Climat : au Groenland, la fonte des glaces s’accélère encore

La calotte glaciaire de l’île fond sept fois plus vite que dans les années 1990. La montée des eaux risque de chasser un milliard de Terriens des côtes d’ici à la fin du siècle.

 Une image satellite de la Nasa révèle des lacs générés par la fonte sur le glacier Petermann, en juin 2019.
Une image satellite de la Nasa révèle des lacs générés par la fonte sur le glacier Petermann, en juin 2019. EPA/MaxPPP/Nasa

    Une nouvelle étude scientifique vient apporter un éclairage alarmant quant aux effets du réchauffement climatique sur la montée des eaux. Selon le travail de 96 spécialistes issus de 50 institutions internationales, la calotte glaciaire du Groenland a perdu 3.800 milliards de tonnes de glace depuis 1993.

    La couche glaciaire qui recouvre cette vaste île de plus de 2 millions de km2 fond sept fois plus vite que dans les années 1990, selon cette étude publiée mardi par la revue Nature. La fonte est passée de 33 milliards de tonnes par an dans les années 1990 à 254 milliards par an sur la dernière décennie.
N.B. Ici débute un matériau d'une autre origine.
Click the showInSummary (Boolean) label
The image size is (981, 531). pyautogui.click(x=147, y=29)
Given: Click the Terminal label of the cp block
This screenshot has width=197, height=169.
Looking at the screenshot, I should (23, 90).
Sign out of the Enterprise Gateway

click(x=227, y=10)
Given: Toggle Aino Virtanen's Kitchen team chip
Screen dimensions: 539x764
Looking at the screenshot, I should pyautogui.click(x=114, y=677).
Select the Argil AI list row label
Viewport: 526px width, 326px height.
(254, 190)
    Selon l'étude, environ la moitié de la fonte se fait en surface, en raison de l'augmentation des températures ambiantes, et l'autre moitié est provoquée par la hausse des températures de l'océan sous les glaciers.

    Les pertes ont culminé à 335 milliards de tonnes en 2011, avant de se stabiliser autour de 238 milliards de tonnes par an (l'étude a porté jusqu'en 2018). Soit un niveau sept fois plus élevé actuellement que dans les années 1990.
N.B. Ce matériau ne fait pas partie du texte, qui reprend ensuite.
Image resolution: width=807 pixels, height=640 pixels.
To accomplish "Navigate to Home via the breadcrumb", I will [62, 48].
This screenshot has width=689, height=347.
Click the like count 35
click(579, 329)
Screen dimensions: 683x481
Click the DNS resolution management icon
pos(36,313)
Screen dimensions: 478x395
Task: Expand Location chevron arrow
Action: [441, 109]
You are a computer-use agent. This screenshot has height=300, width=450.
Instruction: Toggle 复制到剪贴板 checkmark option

    La fonte globale déjà enregistrée suffit à entraîner une hausse du niveau des mers de 10,6 millimètres, selon ce travail basé sur des relevés satellitaires, réalisé avec le soutien de l'agence spatiale européenne (ESA) et de l'agence américaine (Nasa).

    En 2013, le Giec estimait que le niveau monterait de 60 centimètres d'ici à la fin du siècle, mettant 360 millions de personnes en danger dans les zones côtières. Cette étude conforte plutôt le scénario « haut » du réchauffement, soit 7 centimètres de plus. En septembre, le groupe d'experts de l'ONU avançait d'ailleurs une nouvelle estimation d'un milliard de personnes exposées.

    A chaque centimètre de montée des eaux, 6 millions de personnes supplémentaires exposées

    « Pour chaque centimètre de montée du niveau global des mers, six millions de personnes supplémentaires sont exposées aux inondations dans les zones côtières de la planète », confirme le principal coauteur de l'étude, Andrew Shepherd, de l'université britannique de Leeds.

    « Il ne s'agit pas d'événements improbables ou aux conséquences limitées : ils sont en train de se produire et vont être dévastateurs pour les communautés côtières », avertit-il.

    De son côté, Louise Sime, climatologue au British Antarctic Survey, estime que « si ce rythme très élevé de fonte des glaces se poursuit, un point de non-retour pourrait être atteint plus vite que nous le pensions ».

    Une glaciologue islandaise qui a travaillé pour le Giec et n'a pas participé à l'étude, Guofinna Aoalgeirsdottir, remarque que cette publication vient « à point » et démontre « l'importance de poursuivre la surveillance des grandes calottes glaciaires » notamment pour évaluer la montée des eaux.

    Cette experte redoute un nouveau pic de fonte en 2019 « car l'été a été particulièrement doux ». Au Groenland, on a déploré la fonte de 11 milliards de tonnes de glace au plus fort de la période estivale, et déjà de 2 milliards lors d'une seule journée de juin.